**EXERCISE REQUIREMENTS:**
The answer consists of the lines from the line holding "Viewport: 1568px width, 706px height." through the last line of the entries, retyped exactly, and nothing else. No pictures belong in it.

=-=-=

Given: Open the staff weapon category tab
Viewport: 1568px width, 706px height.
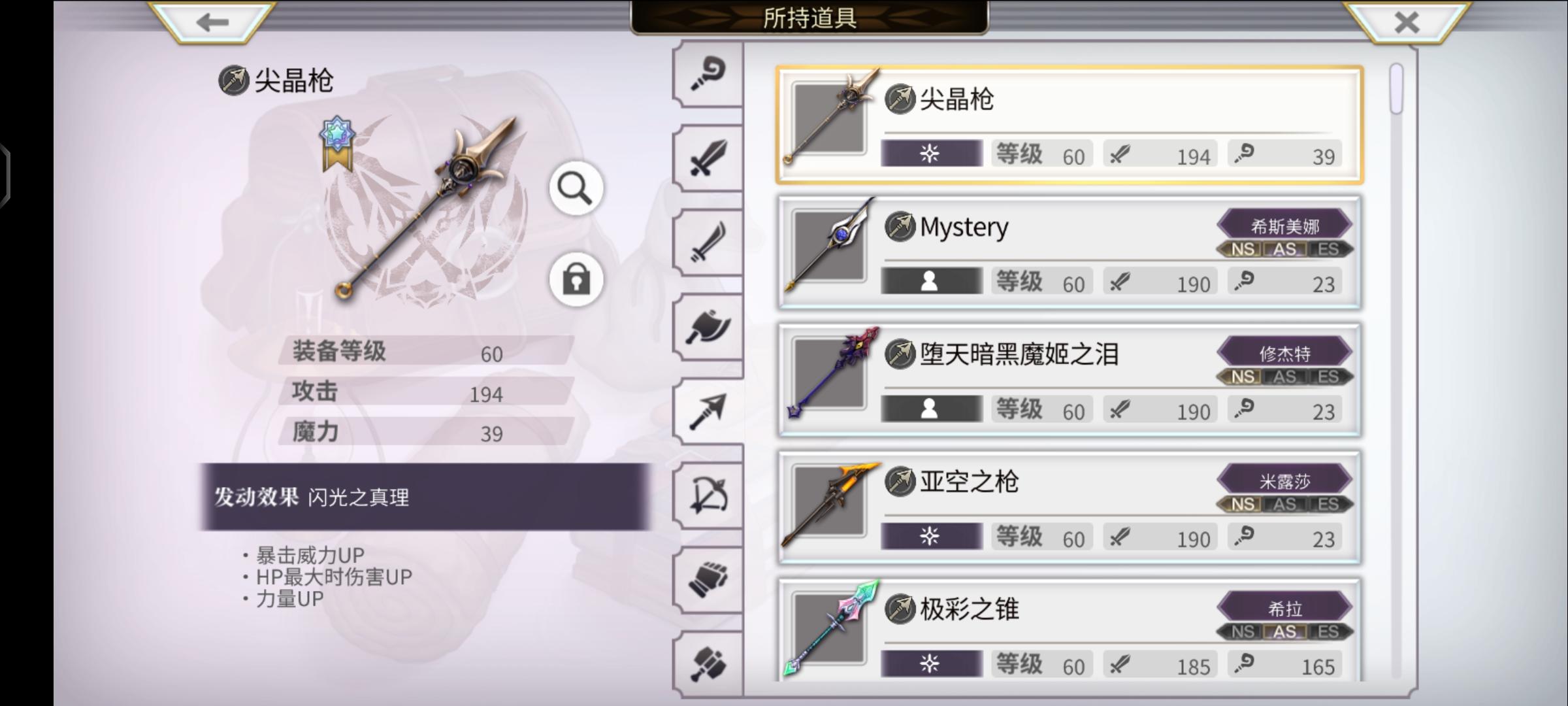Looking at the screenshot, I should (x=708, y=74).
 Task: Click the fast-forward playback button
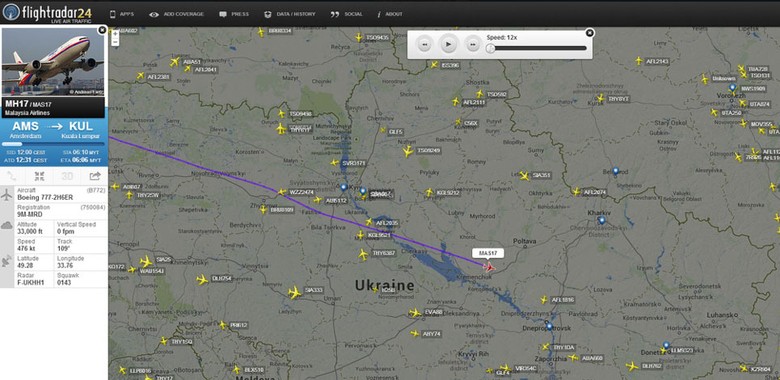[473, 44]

=-=-=

**SOLUTION TO THE PROBLEM:**
Viewport: 1568px width, 706px height.
Looking at the screenshot, I should (x=708, y=74).
 Task: Click the fast-forward playback button
[473, 44]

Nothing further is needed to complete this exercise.